Methanol biotransformation toward high-level production of fatty acid derivatives by engineering the industrial yeast Pichia pastoris

Abstract

Methanol-based biorefinery is a promising strategy to achieve carbon neutrality goals by linking CO₂ capture and solar energy storage. As a typical methylotroph, Pichia pastoris shows great potential in methanol biotransformation. However, challenges still remain in engineering methanol metabolism for chemical overproduction. Here, we present the global rewiring of the central metabolism for efficient production of free fatty acids (FFAs; 23.4 g/L) from methanol, with an enhanced supply of precursors and cofactors, as well as decreased accumulation of formaldehyde. Finally, metabolic transforming of the fatty acid cell factory enabled overproduction of fatty alcohols (2.0 g/L) from methanol. This study demonstrated that global metabolic rewiring released the great potential of P. pastoris for methanol biotransformation toward chemical overproduction.

Keywords: biofuels; metabolic engineering; methylotrophic yeast; oleochemicals; synthetic biotechnology.

Fig. 1.

The concept of methanol-based biomanufacturing from renewable resources. Methanol can be produced economically and in a large scale from renewable resources and by using green energy, representing an ideal feedstock for future biomanufacturing, and will contribute to the carbon neutrality goal by capturing CO₂.

Fig. 2.

Blocking FFA activation and consumption in P. pastoris. (A) Schematic view of the interruption of fatty acids consumption. (B) FFA titers of engineered strains in shake flasks after 96 h of cultivation in 20 g/L glucose medium or 120 h of cultivation in 20 g/L methanol medium at 220 rpm and 30 °C. The histogram shows the FFA titers, and the rhombus scatter points show the biomass of engineered strains. (C) FFA profiles of the strain PC103 in methanol- and glucose medium. Error bars correspond to the SD of the mean ± SD (n = 3, corresponding to three biological replicates).

Fig. 3.

Metabolic rewiring for FFA production in P. pastoris. (A) Schematic illustration of rewired central metabolism for improved FFA production from methanol. Overexpressed genes are shown in bright blue. The Mus musculus ATP:citrate lyase gene MmACL was integrated into the genomic PNSI-2 site; the Bifidobacterium breve phosphoketolase gene BbXFPK and Clostridium kluyveri phosphotransacetylase gene CkPTA were integrated into the genomic PNSIII-5 site. For NADPH regeneration, the S. cerevisiae NADP⁺-dependent isocitrate dehydrogenase gene ScIDP2 was integrated at the PNSI-4 site.
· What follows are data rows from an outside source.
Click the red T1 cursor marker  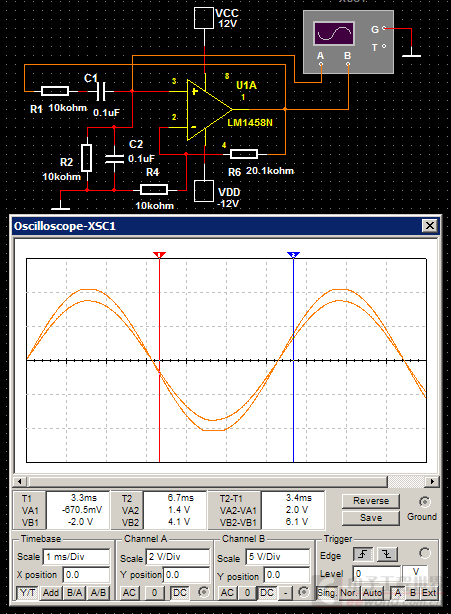coord(159,255)
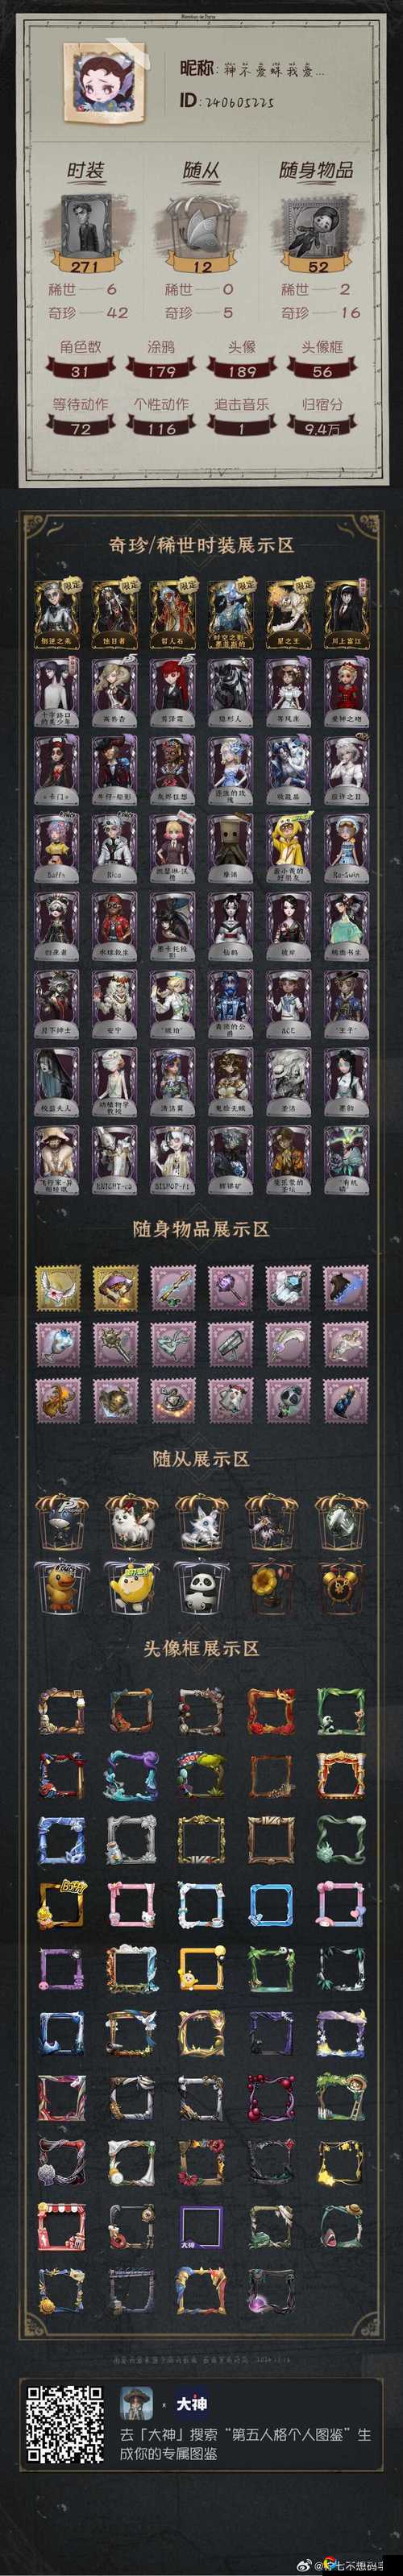Select the gold winged heart accessory stamp
The image size is (403, 2576).
(59, 1288)
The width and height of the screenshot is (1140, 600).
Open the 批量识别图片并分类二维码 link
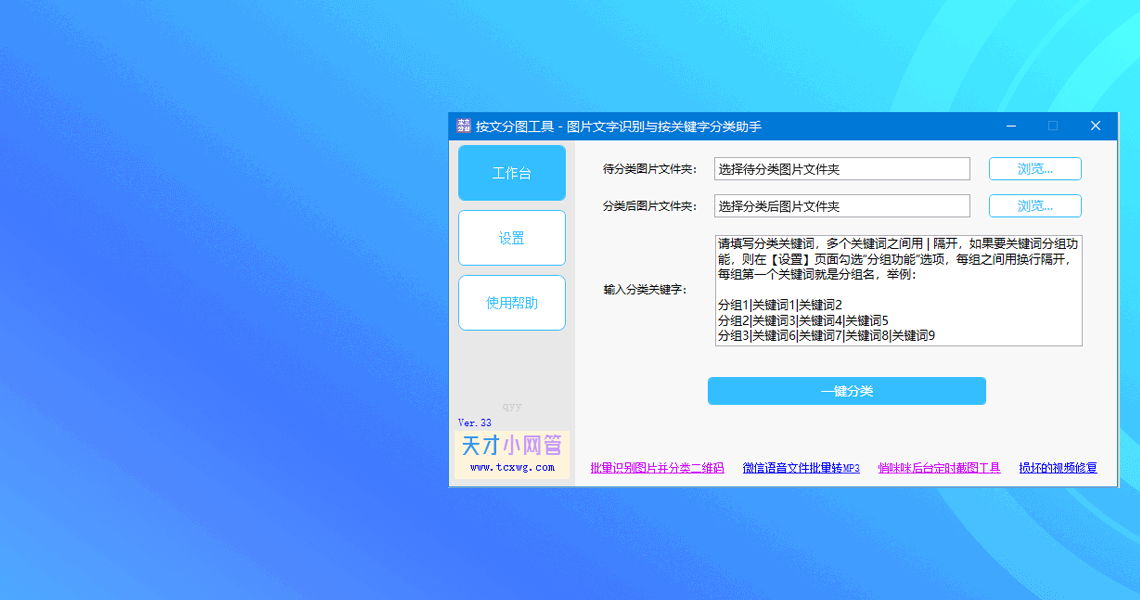[x=658, y=467]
Another copy of endogenous DAS2 was overexpressed at the PNSII-4 site to improve formaldehyde assimilation. (B) FFA production and cell density of strains in shake flasks after 120 h of cultivation at 220 rpm and 30 °C with 20 g/L methanol minimal medium. (C–F) Growth curves, methanol consumption, formaldehyde accumulation and intracellular ROS levels. Error bars represent SD of triplicate samples.

Fig. 4.

Fed-batch fermentation for FFA production. Fed-batch fermentation of PC124H in shake flasks (A) or 1 L bioreactor (C). PC124H is a prototrophic strain with complementation of the HIS4 marker in PC124. Time courses of fatty acid titers (in orange), growth curves (in gray) and methanol consumption (in blue) are shown. Fatty acids production at the end of fermentation are also shown as filled orange circles. FFA profile of the strain PC124H in shake flasks (B) and bioreactors (D). Due to the precipitation, ethyl acetate was used for the dissolution of all fatty acids. Error bars correspond to the SD of the mean (n = 3 for shake flask fed-batch, corresponding to three biological replicates; n = 2 for bioreactor fed-batch, corresponding to two independent biological samples).

Fig. 5.

Metabolic transforming for fatty alcohol production. (A) Schematic illustration of metabolic transforming of an FFAs-overproducing strain for overproduction of fatty alcohols. (B) Comparison of FFA reduction (CAR) and fatty acyl-CoA reduction (FaCoAR) pathways for fatty alcohol production from methanol. (C) Comparing fatty alcohol production between the wild-type and metabolic rewired strain. One copy of the FaCoAR gene was expressed in PC111B (generating strain PC170) and PC124 (generating strain PC172 by simultaneously reintroducing FAA1). (D) Optimization of fatty acyl-CoA reduction pathway. The engineered strains were cultivated in shake flasks containing 20 g/L methanol for 120 h at 220 rpm and 30 °C. (E) Fed-batch fermentation of the prototrophic strain PC174H. Time courses of fatty alcohol titers (deep red), growth curve (gray-purple) and consumption of methanol (blue) are shown. (F) The composition (Left) and distribution (Right) of fatty alcohols from fed-batch fermentation. Error bars correspond to the SD of the mean (n = 3, corresponding to three biological replicates).